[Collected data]

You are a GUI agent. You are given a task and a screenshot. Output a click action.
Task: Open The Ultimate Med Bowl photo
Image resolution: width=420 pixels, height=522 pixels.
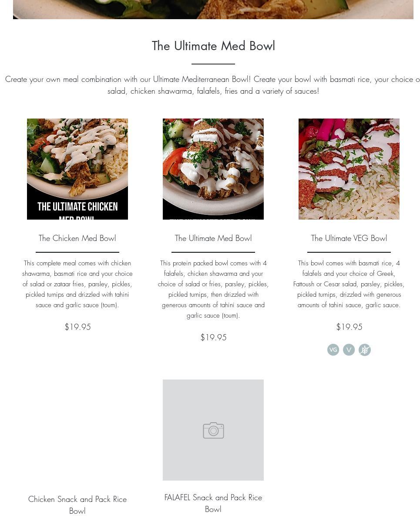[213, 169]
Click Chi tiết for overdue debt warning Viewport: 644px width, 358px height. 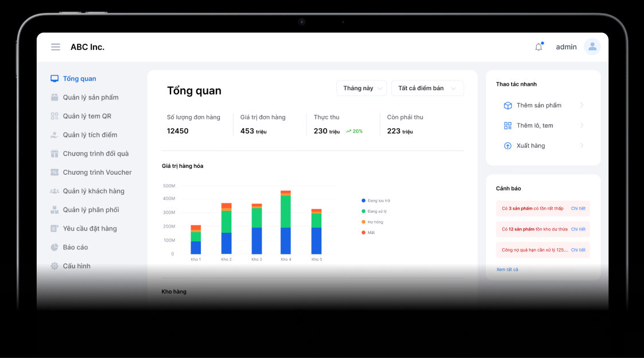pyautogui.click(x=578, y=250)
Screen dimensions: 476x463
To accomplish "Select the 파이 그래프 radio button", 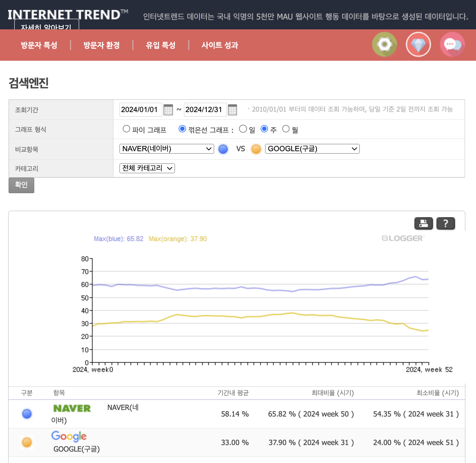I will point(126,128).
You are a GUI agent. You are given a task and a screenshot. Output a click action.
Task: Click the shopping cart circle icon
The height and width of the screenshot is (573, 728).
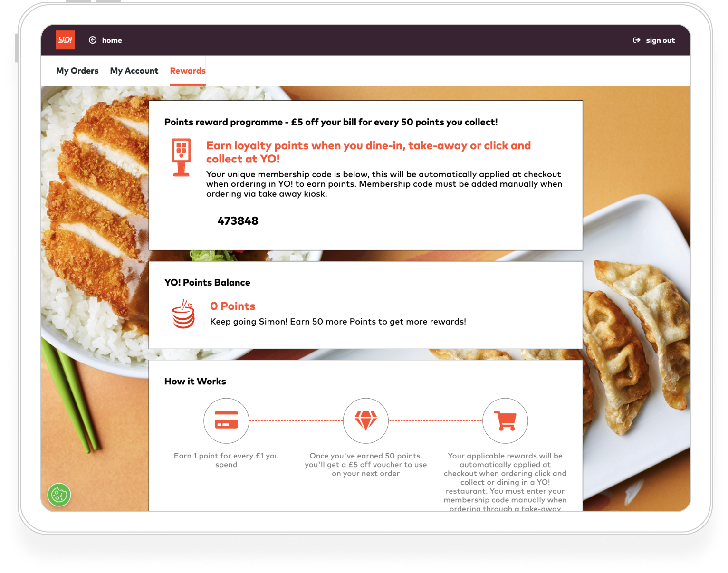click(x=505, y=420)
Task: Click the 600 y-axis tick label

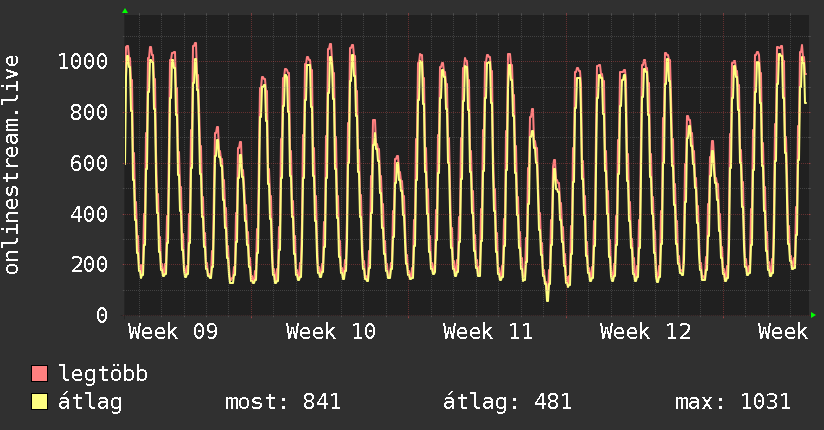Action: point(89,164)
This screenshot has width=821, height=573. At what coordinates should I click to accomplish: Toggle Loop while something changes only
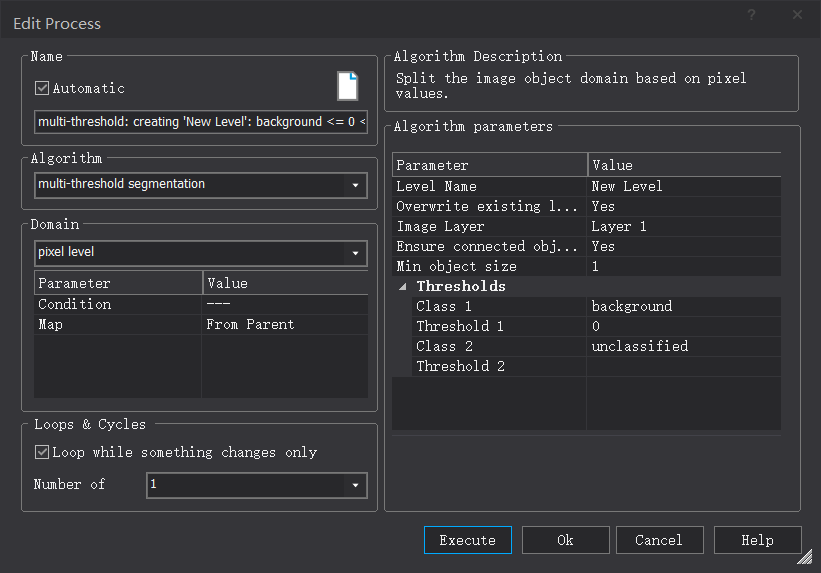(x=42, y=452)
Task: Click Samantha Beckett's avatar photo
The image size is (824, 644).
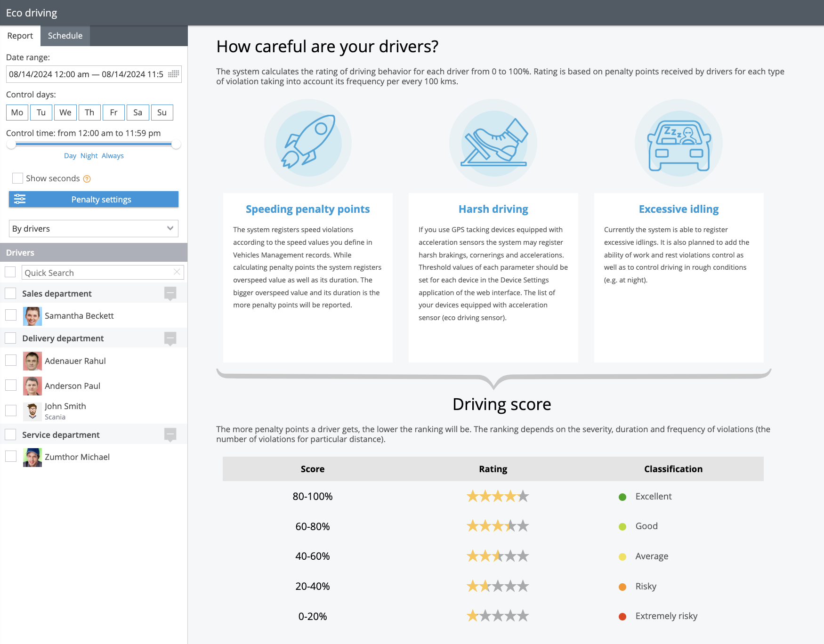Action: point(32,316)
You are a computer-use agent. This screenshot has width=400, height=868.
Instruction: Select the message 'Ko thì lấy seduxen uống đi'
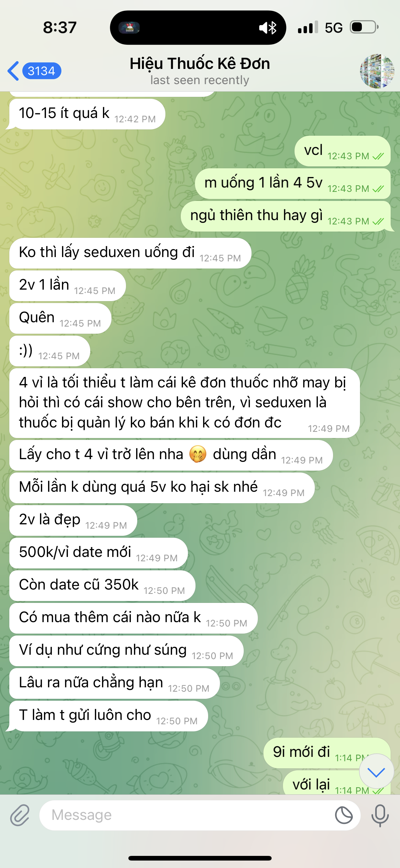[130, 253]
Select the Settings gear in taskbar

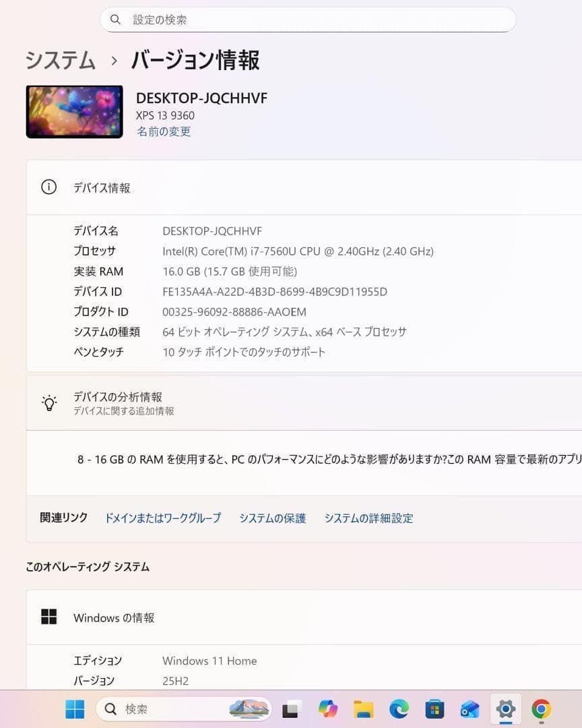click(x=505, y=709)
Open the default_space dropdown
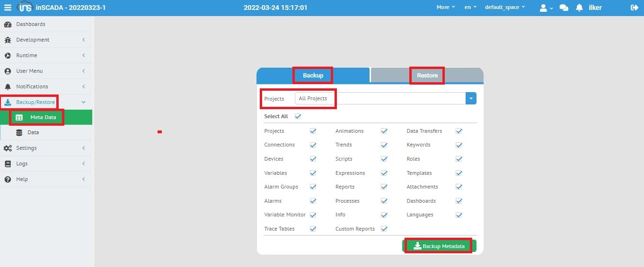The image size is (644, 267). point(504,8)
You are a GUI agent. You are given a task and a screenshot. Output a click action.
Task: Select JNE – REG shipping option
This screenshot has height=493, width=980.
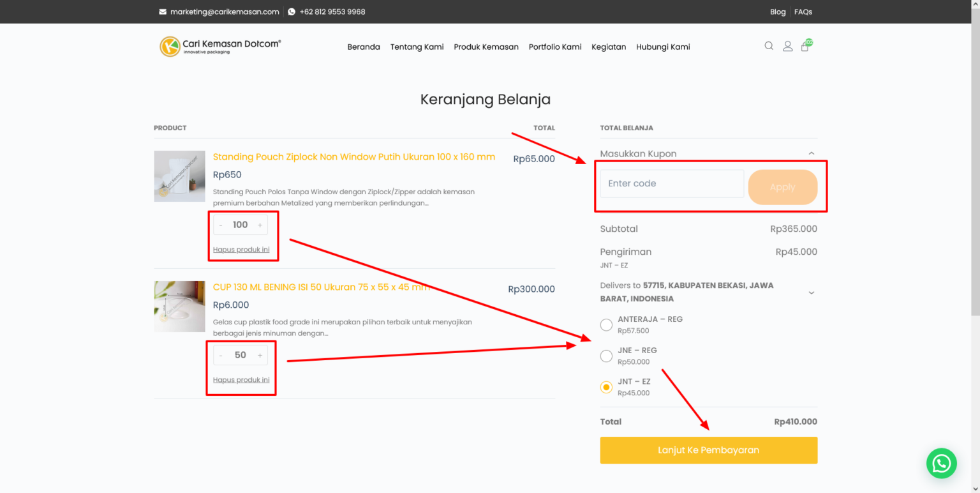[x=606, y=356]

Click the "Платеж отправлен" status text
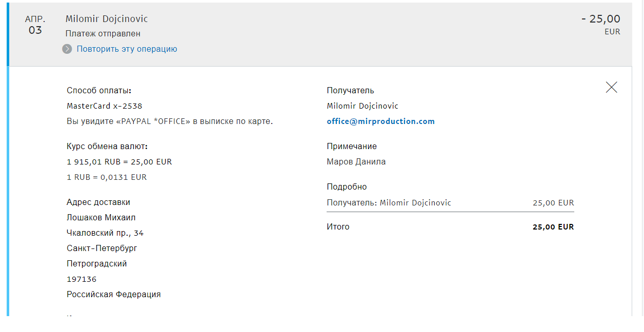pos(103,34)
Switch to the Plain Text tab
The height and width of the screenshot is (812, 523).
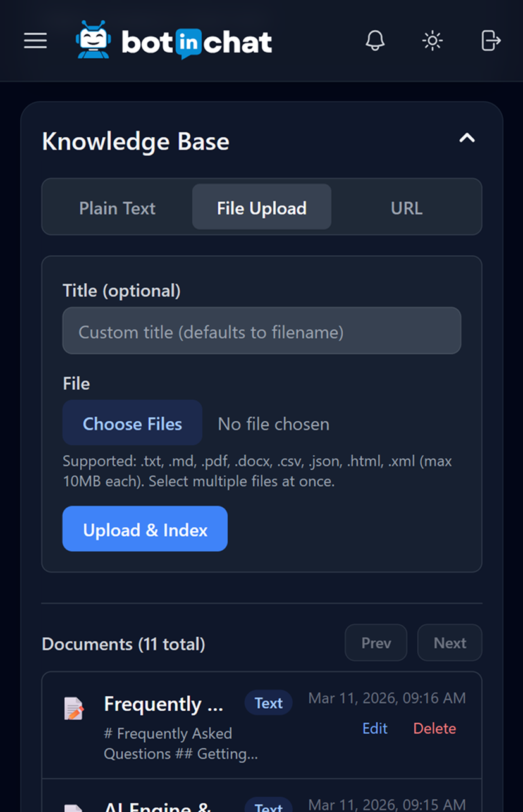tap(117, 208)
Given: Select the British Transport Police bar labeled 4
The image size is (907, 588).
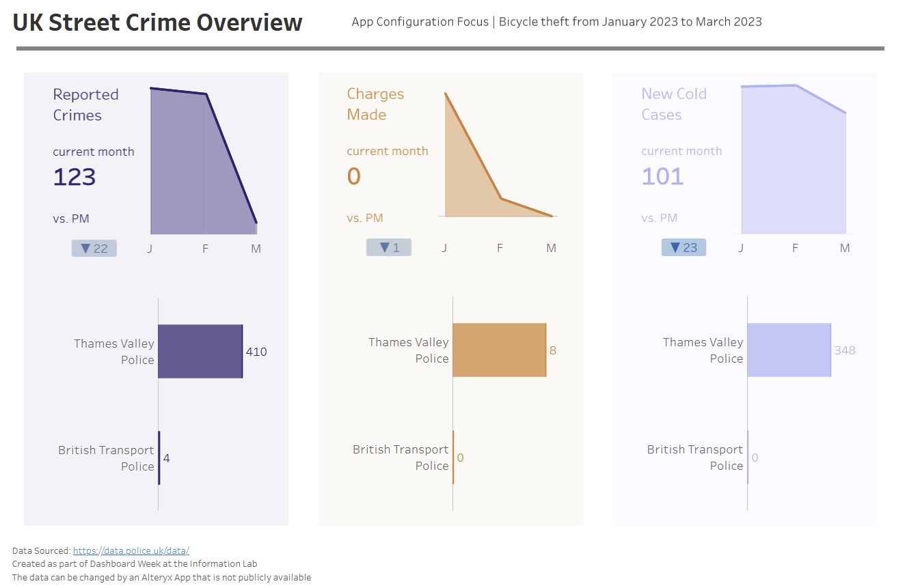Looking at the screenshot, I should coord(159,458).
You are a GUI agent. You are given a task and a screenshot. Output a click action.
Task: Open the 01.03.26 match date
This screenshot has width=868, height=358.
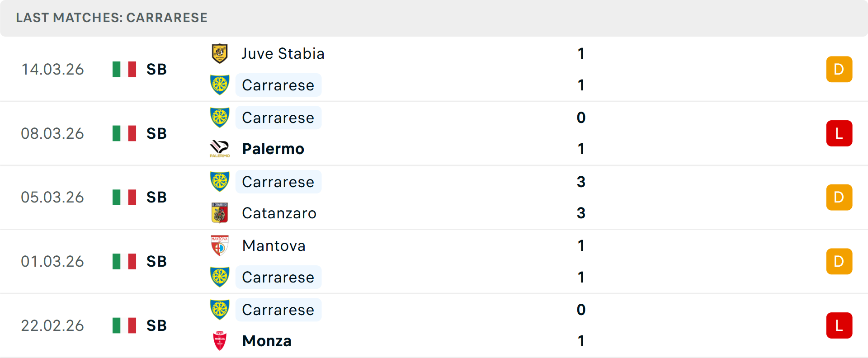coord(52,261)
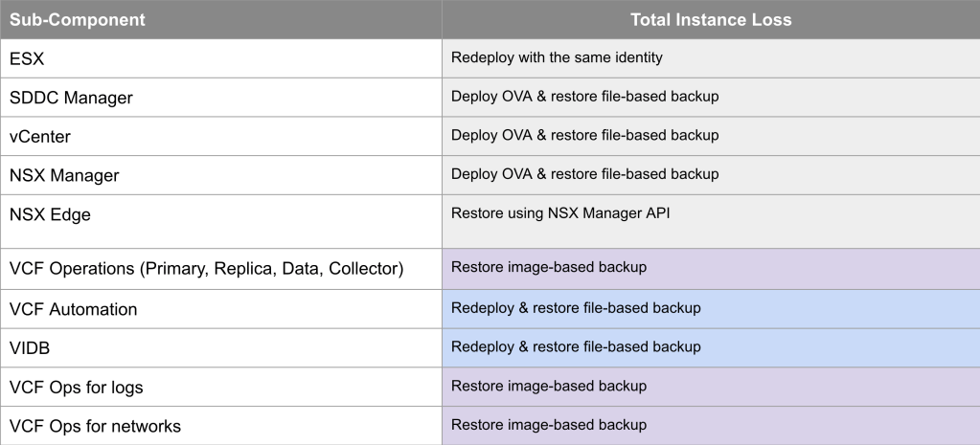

Work to be completed: Using the data above, show each line where "photo" occurs.

Finished exercise:
Task: Open The Ultimate Med Bowl photo
Task: Click Samantha Beckett's avatar photo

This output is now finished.